→ Exercise requirements:
Copy out the following lines from the records without any change: everything from the line that contains "Task: Expand the Job title includes dropdown" down to the line that contains "click(577, 82)", both of those lines included.

→ Data section:

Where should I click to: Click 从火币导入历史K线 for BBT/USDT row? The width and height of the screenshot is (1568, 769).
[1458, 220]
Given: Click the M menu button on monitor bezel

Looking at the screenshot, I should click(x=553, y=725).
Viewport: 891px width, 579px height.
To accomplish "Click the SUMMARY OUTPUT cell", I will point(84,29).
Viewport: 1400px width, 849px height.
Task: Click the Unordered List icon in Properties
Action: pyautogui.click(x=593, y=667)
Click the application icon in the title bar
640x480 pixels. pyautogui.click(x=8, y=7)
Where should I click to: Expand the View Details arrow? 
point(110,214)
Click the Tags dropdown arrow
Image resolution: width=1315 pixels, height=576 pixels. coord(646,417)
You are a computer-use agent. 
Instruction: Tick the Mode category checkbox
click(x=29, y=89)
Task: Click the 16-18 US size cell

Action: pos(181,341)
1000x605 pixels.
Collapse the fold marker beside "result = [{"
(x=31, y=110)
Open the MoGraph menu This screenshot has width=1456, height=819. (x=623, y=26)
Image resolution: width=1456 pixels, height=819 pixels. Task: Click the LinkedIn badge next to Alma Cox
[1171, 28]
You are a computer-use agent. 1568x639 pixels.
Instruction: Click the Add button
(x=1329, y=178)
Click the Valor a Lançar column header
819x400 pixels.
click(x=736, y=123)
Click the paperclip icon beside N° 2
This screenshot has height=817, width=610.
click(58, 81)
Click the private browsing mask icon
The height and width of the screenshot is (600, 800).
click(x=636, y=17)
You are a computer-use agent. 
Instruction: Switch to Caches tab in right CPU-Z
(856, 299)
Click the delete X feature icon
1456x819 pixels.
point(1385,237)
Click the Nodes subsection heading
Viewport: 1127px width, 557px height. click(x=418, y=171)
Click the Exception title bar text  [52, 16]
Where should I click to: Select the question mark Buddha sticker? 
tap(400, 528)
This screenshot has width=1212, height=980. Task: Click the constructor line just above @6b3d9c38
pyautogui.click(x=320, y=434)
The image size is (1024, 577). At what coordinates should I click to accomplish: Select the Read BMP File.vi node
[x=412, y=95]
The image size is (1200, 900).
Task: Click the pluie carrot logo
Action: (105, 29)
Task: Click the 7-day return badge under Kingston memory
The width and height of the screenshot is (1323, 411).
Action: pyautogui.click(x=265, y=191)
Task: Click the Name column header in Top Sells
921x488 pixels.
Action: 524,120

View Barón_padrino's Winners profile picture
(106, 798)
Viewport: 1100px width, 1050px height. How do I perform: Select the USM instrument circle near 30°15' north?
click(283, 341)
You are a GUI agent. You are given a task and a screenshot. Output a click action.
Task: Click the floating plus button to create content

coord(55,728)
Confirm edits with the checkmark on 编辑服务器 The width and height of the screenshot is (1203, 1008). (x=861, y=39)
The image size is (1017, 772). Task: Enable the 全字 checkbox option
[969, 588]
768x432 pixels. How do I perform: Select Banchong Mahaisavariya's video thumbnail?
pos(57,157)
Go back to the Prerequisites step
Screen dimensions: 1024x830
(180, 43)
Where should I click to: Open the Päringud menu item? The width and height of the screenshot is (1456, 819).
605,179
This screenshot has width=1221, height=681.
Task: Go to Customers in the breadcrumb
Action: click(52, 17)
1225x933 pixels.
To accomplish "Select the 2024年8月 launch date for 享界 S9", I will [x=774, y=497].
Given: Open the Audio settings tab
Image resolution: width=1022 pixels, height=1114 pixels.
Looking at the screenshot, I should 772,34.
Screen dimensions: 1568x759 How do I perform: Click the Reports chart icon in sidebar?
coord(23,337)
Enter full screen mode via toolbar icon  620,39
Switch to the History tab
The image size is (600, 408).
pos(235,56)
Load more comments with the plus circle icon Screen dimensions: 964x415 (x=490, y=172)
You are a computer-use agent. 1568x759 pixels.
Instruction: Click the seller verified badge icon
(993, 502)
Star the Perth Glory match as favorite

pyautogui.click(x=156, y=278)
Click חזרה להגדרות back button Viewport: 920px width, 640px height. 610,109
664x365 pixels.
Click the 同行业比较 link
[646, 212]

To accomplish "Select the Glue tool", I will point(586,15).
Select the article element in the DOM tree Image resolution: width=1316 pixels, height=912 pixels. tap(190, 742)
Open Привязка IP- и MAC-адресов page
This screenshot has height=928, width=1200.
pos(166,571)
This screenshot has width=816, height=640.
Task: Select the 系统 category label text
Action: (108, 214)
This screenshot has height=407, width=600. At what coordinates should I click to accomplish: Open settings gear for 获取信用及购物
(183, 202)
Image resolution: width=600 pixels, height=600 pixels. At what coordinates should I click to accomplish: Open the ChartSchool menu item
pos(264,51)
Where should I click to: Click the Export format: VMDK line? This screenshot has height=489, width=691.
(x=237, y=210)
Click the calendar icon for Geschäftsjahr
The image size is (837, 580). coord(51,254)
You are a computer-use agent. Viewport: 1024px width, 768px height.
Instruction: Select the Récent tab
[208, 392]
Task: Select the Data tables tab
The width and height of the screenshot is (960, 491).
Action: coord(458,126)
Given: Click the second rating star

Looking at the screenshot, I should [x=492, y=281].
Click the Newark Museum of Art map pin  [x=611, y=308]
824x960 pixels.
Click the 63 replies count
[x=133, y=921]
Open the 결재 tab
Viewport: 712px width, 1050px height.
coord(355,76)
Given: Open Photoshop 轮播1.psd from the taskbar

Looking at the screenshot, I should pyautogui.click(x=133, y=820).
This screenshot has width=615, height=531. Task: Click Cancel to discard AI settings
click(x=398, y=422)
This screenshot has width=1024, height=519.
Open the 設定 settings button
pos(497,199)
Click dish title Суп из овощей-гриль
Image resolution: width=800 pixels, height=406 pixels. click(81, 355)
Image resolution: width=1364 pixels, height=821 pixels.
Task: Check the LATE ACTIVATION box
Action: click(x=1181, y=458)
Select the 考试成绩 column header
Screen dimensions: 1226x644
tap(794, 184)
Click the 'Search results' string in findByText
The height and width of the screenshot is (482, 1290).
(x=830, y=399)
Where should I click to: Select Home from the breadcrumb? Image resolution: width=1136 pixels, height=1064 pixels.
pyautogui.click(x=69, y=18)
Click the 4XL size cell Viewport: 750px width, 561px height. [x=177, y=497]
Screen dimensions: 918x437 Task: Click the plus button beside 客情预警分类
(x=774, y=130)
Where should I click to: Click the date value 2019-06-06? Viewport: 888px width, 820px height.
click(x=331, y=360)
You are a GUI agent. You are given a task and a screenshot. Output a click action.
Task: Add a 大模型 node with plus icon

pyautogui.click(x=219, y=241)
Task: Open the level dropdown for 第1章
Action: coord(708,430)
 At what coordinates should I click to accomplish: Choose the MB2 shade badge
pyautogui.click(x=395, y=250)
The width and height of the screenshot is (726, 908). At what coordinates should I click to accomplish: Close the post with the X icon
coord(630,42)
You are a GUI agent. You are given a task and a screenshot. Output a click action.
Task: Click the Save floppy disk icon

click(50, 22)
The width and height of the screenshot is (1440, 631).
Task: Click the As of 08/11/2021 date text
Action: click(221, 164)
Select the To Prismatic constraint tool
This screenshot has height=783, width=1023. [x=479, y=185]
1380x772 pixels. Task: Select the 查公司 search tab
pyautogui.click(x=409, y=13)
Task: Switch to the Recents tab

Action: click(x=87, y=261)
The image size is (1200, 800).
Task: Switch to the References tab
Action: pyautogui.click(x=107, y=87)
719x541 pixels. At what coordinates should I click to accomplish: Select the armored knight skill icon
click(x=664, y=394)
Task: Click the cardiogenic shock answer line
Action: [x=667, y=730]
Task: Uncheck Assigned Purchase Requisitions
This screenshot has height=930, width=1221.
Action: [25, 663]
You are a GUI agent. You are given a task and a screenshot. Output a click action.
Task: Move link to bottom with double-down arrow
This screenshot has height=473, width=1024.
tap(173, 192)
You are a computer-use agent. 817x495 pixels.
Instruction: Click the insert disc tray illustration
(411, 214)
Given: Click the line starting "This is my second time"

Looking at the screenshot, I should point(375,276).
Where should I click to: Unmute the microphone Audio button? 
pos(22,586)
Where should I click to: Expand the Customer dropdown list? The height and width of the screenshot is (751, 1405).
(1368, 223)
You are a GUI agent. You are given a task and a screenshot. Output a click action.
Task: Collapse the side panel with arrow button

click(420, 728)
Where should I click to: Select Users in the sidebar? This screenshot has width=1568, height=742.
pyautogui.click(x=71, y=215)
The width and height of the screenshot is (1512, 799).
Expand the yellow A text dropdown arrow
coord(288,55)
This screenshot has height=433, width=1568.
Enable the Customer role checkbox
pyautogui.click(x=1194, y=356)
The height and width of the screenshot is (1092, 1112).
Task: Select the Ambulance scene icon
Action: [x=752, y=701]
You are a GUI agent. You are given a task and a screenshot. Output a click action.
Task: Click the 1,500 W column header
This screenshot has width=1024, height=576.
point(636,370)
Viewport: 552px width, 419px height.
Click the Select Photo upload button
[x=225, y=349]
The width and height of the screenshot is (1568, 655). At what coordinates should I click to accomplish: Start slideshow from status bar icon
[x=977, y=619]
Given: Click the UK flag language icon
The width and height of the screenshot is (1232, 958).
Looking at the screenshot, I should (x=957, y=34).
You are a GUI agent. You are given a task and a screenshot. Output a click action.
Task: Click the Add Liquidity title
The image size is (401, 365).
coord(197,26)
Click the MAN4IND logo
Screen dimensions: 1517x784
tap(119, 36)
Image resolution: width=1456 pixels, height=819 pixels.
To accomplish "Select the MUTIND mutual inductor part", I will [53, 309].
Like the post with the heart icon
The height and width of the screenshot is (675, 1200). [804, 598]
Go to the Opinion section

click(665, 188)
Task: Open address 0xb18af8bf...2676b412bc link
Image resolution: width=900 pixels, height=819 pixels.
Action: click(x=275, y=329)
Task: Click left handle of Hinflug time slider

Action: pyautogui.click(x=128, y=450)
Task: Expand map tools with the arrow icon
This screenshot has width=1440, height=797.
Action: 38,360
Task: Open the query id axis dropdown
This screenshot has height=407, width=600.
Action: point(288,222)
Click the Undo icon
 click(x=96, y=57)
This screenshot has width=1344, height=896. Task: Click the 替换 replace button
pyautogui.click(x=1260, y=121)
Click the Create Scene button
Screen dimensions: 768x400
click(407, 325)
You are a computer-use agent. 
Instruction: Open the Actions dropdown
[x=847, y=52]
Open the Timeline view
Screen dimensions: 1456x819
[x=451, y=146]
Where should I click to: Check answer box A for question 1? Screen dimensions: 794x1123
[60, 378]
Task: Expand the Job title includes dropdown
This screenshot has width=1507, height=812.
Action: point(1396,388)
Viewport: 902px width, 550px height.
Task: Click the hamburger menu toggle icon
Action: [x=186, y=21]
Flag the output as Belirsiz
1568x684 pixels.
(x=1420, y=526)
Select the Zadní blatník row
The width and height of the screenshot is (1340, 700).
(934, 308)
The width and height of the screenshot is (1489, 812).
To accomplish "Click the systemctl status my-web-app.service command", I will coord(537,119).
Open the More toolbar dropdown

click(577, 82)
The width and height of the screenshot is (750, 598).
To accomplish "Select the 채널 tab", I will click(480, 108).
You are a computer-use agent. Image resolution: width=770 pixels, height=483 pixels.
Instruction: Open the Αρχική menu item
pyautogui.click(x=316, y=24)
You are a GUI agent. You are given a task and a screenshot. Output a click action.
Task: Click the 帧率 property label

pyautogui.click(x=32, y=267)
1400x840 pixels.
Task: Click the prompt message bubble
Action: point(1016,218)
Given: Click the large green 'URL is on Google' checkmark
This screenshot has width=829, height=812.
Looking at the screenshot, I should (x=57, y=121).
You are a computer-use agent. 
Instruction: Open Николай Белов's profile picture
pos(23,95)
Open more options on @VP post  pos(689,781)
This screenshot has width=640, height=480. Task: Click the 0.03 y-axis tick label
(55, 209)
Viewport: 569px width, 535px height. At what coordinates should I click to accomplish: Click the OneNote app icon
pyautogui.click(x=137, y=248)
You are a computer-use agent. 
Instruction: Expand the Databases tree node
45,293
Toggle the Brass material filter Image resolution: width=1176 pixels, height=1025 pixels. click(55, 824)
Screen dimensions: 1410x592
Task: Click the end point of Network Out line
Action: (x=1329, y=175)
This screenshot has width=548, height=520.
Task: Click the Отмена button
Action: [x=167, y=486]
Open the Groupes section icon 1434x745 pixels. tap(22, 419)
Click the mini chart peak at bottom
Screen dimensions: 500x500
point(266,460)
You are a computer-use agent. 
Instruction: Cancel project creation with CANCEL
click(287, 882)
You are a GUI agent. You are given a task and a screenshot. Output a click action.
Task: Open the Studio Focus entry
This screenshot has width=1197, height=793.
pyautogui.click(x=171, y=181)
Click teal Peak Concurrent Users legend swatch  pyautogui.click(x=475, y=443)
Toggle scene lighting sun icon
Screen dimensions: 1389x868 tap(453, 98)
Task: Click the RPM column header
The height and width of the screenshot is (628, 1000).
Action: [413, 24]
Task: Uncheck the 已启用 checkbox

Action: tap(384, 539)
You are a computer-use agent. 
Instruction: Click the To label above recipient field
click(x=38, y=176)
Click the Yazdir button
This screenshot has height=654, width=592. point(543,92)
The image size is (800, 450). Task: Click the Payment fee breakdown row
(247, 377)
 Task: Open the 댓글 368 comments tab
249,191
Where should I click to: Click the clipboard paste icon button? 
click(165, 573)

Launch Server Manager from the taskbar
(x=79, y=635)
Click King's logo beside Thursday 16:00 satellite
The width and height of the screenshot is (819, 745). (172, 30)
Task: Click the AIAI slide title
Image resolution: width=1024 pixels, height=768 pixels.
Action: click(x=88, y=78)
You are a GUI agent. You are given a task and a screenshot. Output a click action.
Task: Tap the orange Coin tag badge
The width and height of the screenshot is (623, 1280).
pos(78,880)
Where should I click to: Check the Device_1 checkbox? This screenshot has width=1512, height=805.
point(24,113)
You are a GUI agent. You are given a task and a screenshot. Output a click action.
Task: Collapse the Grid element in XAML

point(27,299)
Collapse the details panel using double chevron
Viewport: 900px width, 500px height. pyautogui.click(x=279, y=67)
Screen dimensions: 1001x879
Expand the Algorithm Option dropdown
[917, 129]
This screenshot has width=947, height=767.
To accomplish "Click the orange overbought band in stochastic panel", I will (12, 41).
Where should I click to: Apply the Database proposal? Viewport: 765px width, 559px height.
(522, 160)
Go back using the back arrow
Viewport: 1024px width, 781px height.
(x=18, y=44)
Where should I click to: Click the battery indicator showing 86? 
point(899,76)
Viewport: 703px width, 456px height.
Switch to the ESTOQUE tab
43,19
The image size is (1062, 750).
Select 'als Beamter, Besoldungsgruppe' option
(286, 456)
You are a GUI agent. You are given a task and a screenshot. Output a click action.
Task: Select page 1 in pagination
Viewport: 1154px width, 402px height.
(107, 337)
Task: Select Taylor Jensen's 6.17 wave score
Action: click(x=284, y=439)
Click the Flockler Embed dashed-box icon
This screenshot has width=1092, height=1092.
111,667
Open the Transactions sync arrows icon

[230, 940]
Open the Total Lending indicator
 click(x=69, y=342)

→ Finished task:
Task: Expand the Job title includes dropdown
This screenshot has width=1507, height=812.
Action: point(1396,388)
Viewport: 902px width, 550px height.
Task: Click the hamburger menu toggle icon
Action: [x=186, y=21]
Flag the output as Belirsiz
1568x684 pixels.
(x=1420, y=526)
Select the Zadní blatník row
The width and height of the screenshot is (1340, 700).
(934, 308)
The width and height of the screenshot is (1489, 812).
To accomplish "Click the systemctl status my-web-app.service command", I will coord(537,119).
Open the More toolbar dropdown

click(577, 82)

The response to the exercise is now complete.